*The input:*

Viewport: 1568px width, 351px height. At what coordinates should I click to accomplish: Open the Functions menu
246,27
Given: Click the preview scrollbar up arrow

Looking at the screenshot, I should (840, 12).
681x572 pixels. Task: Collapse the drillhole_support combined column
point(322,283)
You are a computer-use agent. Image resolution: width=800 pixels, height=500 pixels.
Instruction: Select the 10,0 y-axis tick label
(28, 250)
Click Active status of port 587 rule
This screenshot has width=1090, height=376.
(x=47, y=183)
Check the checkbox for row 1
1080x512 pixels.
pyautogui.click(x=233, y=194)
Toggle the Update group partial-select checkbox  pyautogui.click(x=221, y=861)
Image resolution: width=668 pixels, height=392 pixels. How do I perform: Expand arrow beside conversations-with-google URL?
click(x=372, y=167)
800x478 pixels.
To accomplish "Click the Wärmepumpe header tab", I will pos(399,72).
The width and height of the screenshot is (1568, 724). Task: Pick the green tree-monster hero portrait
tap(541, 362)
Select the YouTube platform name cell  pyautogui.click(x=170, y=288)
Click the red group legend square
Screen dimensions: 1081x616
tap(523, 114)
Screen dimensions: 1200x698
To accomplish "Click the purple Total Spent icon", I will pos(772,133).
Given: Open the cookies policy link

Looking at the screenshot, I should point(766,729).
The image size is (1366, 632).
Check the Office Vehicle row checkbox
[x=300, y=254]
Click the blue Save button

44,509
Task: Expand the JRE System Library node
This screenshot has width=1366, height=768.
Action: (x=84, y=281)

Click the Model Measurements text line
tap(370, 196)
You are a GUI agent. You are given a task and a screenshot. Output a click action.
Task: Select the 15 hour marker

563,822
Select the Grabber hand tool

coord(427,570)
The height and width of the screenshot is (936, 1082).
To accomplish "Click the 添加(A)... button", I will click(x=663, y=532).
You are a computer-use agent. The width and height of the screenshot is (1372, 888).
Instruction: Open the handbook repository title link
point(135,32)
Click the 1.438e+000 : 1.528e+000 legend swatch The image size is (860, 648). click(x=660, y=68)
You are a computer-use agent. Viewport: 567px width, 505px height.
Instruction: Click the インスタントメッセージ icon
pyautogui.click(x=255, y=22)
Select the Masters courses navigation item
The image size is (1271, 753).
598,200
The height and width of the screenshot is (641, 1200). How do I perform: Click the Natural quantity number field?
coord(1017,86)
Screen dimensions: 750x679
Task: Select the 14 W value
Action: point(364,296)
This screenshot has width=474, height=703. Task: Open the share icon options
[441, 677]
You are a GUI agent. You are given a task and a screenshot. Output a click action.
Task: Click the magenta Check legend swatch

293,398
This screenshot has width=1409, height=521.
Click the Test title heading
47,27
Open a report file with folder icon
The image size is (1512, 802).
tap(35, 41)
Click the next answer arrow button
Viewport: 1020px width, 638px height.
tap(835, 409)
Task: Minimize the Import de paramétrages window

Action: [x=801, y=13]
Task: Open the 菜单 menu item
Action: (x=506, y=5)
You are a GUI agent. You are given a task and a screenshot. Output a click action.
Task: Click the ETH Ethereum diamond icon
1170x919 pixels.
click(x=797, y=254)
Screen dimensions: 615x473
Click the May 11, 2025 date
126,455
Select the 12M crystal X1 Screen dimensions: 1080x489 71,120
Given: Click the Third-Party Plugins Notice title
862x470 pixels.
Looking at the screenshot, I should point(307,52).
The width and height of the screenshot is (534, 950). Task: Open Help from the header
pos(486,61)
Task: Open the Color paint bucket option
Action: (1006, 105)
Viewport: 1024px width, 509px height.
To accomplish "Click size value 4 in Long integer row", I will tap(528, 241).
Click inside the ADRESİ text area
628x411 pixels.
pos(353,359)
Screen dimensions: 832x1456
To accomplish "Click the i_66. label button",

*How to complete this task:* Every line of the listing that holds "computer" should be found and copied.

*Result for this task:*
You are a computer-use agent. Image resolution: width=800 pixels, height=500 pixels.
You are a computer-use agent. The width and height of the screenshot is (1372, 888).
You are a computer-use agent. Viewport: 567px width, 505px height.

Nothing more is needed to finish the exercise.